#### Instructions for the task
Report each line from the entries in which "agent" can be found.
[Supplied entries Boundary: Start]
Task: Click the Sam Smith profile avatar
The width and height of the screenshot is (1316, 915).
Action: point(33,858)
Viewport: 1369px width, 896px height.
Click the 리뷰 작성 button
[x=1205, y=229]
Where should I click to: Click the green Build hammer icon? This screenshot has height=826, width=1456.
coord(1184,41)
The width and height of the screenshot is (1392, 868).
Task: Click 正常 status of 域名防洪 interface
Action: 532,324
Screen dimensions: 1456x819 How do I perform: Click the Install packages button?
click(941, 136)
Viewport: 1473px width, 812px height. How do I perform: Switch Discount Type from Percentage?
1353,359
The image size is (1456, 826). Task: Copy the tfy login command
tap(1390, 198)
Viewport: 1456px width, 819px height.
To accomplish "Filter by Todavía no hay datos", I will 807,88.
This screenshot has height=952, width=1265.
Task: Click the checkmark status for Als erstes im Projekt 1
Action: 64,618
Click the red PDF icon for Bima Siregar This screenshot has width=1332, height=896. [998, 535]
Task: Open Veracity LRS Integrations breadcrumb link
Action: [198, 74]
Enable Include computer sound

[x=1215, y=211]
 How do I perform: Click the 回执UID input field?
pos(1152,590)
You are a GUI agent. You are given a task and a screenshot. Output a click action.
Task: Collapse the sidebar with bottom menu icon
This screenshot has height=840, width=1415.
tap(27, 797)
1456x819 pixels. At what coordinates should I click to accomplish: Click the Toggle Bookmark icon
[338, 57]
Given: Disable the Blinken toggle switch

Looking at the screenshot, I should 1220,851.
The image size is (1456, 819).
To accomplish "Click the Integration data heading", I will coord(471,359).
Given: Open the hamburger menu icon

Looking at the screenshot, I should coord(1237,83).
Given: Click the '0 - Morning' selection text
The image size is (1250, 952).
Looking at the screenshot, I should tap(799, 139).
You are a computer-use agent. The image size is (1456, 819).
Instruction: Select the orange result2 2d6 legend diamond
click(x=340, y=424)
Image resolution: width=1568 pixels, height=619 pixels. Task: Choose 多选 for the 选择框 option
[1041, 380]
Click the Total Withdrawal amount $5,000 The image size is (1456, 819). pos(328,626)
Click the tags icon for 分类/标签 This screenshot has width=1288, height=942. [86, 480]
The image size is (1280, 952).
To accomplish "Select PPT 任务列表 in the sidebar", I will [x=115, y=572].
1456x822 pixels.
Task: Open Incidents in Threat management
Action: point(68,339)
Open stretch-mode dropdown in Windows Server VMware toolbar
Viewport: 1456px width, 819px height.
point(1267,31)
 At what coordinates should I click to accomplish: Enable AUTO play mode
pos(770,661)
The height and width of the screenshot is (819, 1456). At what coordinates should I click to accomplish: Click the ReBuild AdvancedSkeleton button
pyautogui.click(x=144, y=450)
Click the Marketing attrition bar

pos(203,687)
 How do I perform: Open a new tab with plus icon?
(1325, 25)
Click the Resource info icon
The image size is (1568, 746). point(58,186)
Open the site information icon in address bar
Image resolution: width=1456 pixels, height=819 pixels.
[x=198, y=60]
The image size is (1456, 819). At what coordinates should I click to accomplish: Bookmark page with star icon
[Supplied entries Boundary: End]
#### Answer to this exercise
You are a GUI agent. You are given a task and a screenshot. Output a click action.
You are a computer-use agent. The image size is (1456, 819).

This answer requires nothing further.